PRIME
 

recensione prime

 
Uma Thurman e Meryl Streep. Quando si dice che basta la parola. Per bellezza, bravura e charme valgono sempre il prezzo del biglietto. Capita spesso che di questo si approfitti. Altrimenti vengono fuori film epocali (in senso positivo e negativo). La prima, atipicamente e straordinariamente bella, spesso è musa e ispiratrice di ottimi registi. Buon ultimo Tarantino, (quasi) primo Terry Gilliam. La seconda, spesso, il film lo fa da sola. Due oscar, 13 nominations e un’incredibile interpretazione nell’epico "Angels in America" di Mike Nichols, tra le altre cose.

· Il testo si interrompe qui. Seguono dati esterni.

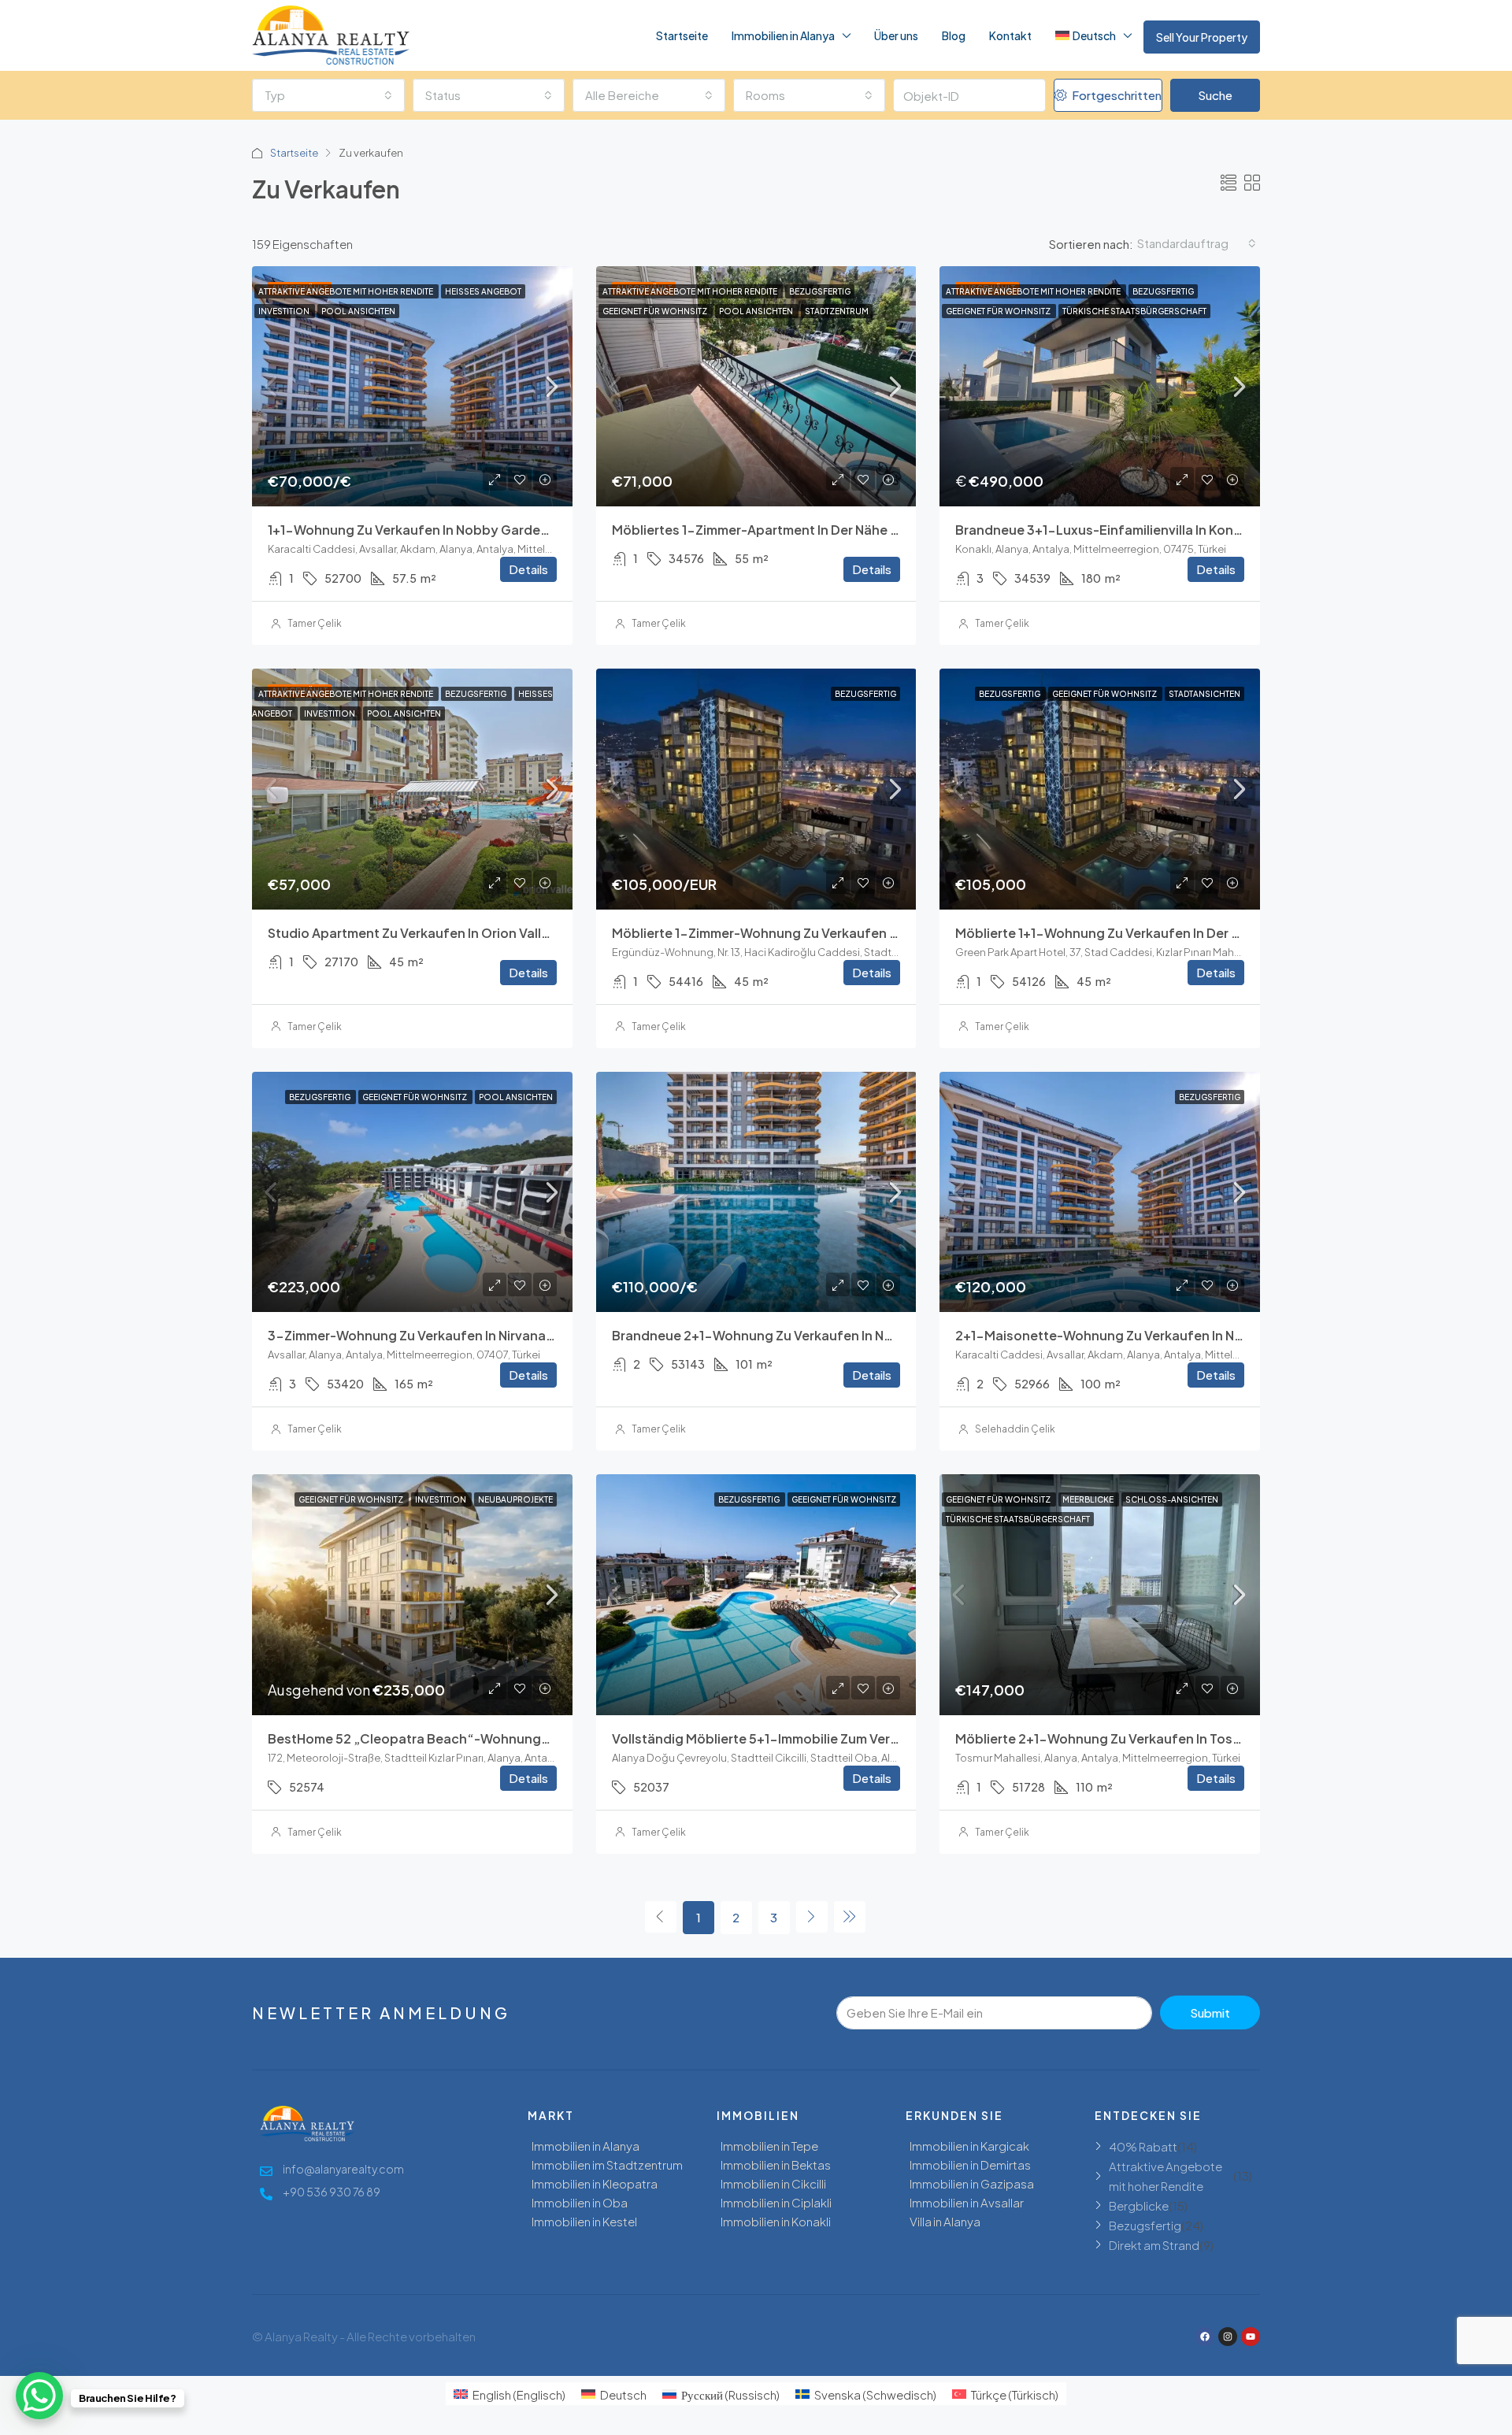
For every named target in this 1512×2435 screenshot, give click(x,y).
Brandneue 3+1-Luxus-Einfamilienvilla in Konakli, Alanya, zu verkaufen (1174, 529)
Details (528, 568)
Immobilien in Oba (580, 2202)
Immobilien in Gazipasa (972, 2183)
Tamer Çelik (314, 623)
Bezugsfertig (819, 291)
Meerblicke (1088, 1499)
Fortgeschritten (1115, 94)
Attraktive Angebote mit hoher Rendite (346, 291)
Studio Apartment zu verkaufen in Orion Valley (412, 933)
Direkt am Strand (1154, 2244)
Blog (953, 35)
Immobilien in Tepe (769, 2145)
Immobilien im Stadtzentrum (607, 2164)
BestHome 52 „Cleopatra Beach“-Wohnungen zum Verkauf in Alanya (482, 1738)
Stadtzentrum (837, 311)
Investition (284, 311)
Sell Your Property (1201, 37)
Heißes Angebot (483, 291)
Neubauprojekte (515, 1499)
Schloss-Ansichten (1171, 1499)
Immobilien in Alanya (783, 35)
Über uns (896, 35)
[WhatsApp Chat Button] (39, 2395)
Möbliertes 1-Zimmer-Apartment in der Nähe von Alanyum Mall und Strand (841, 529)
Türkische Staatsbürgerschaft (1134, 311)
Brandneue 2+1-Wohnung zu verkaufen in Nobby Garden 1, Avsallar (821, 1335)
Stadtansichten (1204, 694)
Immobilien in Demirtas (970, 2164)
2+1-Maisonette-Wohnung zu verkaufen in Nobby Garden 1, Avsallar (1167, 1335)
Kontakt (1010, 35)
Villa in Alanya (945, 2221)
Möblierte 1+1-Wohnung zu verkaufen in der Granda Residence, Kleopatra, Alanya (1210, 933)
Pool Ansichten (358, 311)
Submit (1210, 2012)
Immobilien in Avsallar (967, 2202)
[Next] (812, 1917)
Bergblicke (1139, 2205)
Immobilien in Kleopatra (595, 2183)
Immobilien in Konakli (776, 2221)
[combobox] (328, 95)
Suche (1215, 94)
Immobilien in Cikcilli (773, 2183)
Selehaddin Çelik (1015, 1429)
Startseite (682, 35)
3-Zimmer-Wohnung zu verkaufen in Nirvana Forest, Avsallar (457, 1335)
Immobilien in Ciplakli (776, 2202)
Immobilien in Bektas (776, 2164)
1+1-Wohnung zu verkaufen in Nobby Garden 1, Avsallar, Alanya (464, 529)
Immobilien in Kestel (584, 2221)
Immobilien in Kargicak (969, 2145)
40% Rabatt (1143, 2146)
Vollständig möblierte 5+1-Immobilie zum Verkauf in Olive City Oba (819, 1738)
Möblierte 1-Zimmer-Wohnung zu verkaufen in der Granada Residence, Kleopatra (865, 933)
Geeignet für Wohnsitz (655, 311)
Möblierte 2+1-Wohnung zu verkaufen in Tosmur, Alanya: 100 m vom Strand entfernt (1217, 1738)
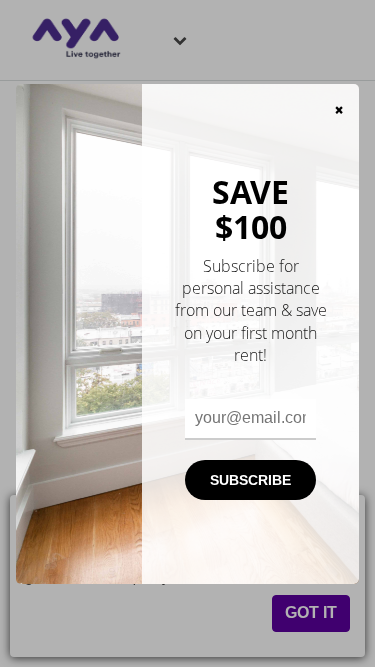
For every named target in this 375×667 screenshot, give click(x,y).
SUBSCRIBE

E un ottimo fiuto per la scelta di buoni copioni, anche in un’età, portata magnificamente, in cui cominciano ad essere pochi. In questo caso le due vogliono divertirsi. Insieme, senza la paura e le invidie che spesso impediscono ad attrici europee di  
 
confrontarsi e lavorare insieme. Ne escono, da questa collaborazione come da alcune altre, opere di buona fattura, godibili e piacevoli, pur non essendo, né volendo essere, capolavori. E qui ci ritroviamo di fronte ad una moderna, newyorkese, Mrs Robinson, in cui la Streep smette la maschera della feroce e calcolatrice madre di "The Manchurian Candidate" e la Thurman, sensuale e distesa come raramente  
capita, smette spada e tutina gialla, e da Sposa, diventa una giovane divorziata. E’ infatti Rafi, produttrice fotografica, in analisi più o meno da quanto dura il suo fallimentare matrimonio. Chi l’ha in cura è Lisa Metzger, Meryl Streep, quasi una figura materna (accostamento più che casuale essendo nella realtà Uma figlia di una psichiatra). Forse troppo, visto che le due saranno artefici e vittime di un inconsapevole e non equilatero triangolo con David, Bryan Greemberg, figlio della terapeuta. Molta carne al fuoco, da qui in avanti. Deontologia professionale, complessità dei rapporti familiari, persino atavici problemi e pregiudizi di carattere religioso, ambienti sociali differenti, la differenza d’età – il nostro Romeo ha 23 anni, la nostra bionda Giulietta 37- che quando vede la donna sul gradino più alto qualche prurito e fastidio continua a darlo. Certo queste tipologie di film hanno un difetto: come di fronte ad Ann Bancroft, così di fronte a Uma Thurman, l’età è per lo più una curiosità senza importanza. Per la seconda, peraltro, che ormai recita da 20 anni, gli anni sono solo un toccasana. Detto questo l’opera ha il merito di evitare banalità e patetismi facili, con una storia non sconvolgente, ma divertente e tenera insieme. Un percorso di crescita e formazione sentimentale per entrambi i protagonisti e l’apprensiva mamma, e, in qualche modo, anche per lo spettatore più attento e sensibile. E con la guida schizofrenica del giovane Ben Younger (solo 32 anni). Se da sceneggiatore, infatti, ha una scrittura abile ed effervescente, da regista ha qualche pausa di troppo e una lentezza di fondo che rende il film abbastanza “sfasato”. Ne risente il ritmo complessivo e l’agilità del racconto. Dissociato appare l’autore anche nel confronto con il suo precedente Boiler Room, di cinque anni fa. Molto maschile l’opera prima interpretata da Ben Affleck, Giovanni Ribisi e Vin Diesel, quanto femminile quest’ultimo. Ma legati entrambi dalla sua sensibilità artistica e umana non comune, pur se ancora troppo grezza. Si rimane comunque soddisfatti, pur se non entusiasti e con il rammarico di qualche ottima occasione sprecata. Una per tutte, il finale. Ottimo, ma quasi buttato via.